In his debut Time Machine blog post for yesterday, Matt Novak looked at the first golden age of electric cars roughly a century ago. That sheen dulled though as the advantages of the internal combustion engine—think range and power—trumped the quiet appeal of battery-powered vehicles.

In a “the more things change”-style report, market researchers GlobalData outline some of the stumbling blocks to the widespread adoption of electric vehicles in the Tesla- and Fisker-influenced modern day. (The report costs a cool $3,995 so forgive us as we link to press releases to explain it.) Global Data argues that electric vehicles continue to come in second to fuel-powered cars “due to factors such as range limitation, occupancy levels and the poor current choice of [battery electric vehicle] models.”
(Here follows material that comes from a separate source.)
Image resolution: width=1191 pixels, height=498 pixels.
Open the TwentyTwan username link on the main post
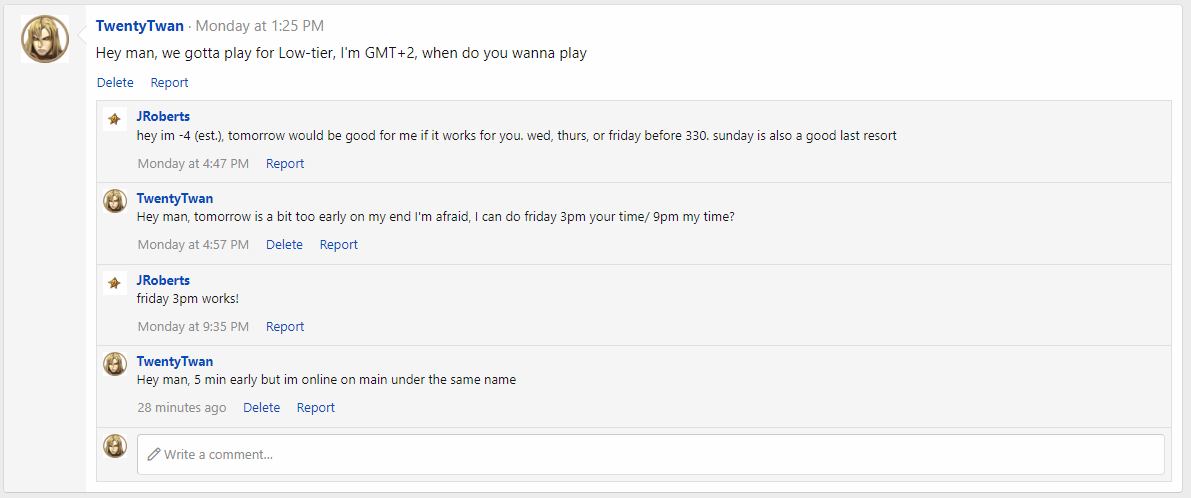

If those didn’t create an uphill road to begin with, the generally higher cost of electrics (average pricetag just south of $40,000 each) and the lack of charging stations (a kind of subset of the limited range issue) makes the climb even steeper, and tends to focus attention on government support as a prerequisite to consumer demand. Still, even in these Solyndra-bashing times, there’s been scattered backing for electric vehicles; GlobalData even talks of a sort of arms race among European governments to see which can be king of the EV hill.

But intentions are not being matched by sales: Britain is spending a quarter-billion pounds to get 1.2 million EVs and 350,000 hybrids on its motorways by 2020. Sales last year? Only 1,100 vehicles. Germany, meanwhile, wants a million on it autobahns by 2020, and France two million.

“However, national BEV aspirations have largely been crushed due to practical issues. For example, Ireland’s plan to deploy 6,000 BEVs by 2012 has been delayed due to suppliers failing to deliver BEV equipment on schedule.”

But hope, or at least shopping, springs eternal. A new report from the Union of Concerned Scientists argues that in addition to reducing those planet-warming tailpipe emissions, American EV owners will save money in the long-haul (assuming they find charging stations along the way):

"Our analysis also concludes that wherever EV owners “charge up,” they can save $750 to $1,200 a year compared with operating an average new compact gasoline vehicle (27 mpg) fueled with gasoline at $3.50 per gallon. At that gasoline price, driving the average gasoline vehicle costs more than $18,000 to refuel over the vehicle’s lifetime, but the owner of an EV can expect to pay thousands of dollars less to power his or her vehicle. Thus, while in this early electric vehicle market these products have higher up-front costs, knowing how much one can save by using electricity instead of gasoline is an important factor for consumers considering an EV purchase."

So the key to a second golden age for electrics may lie in how much gold we can save.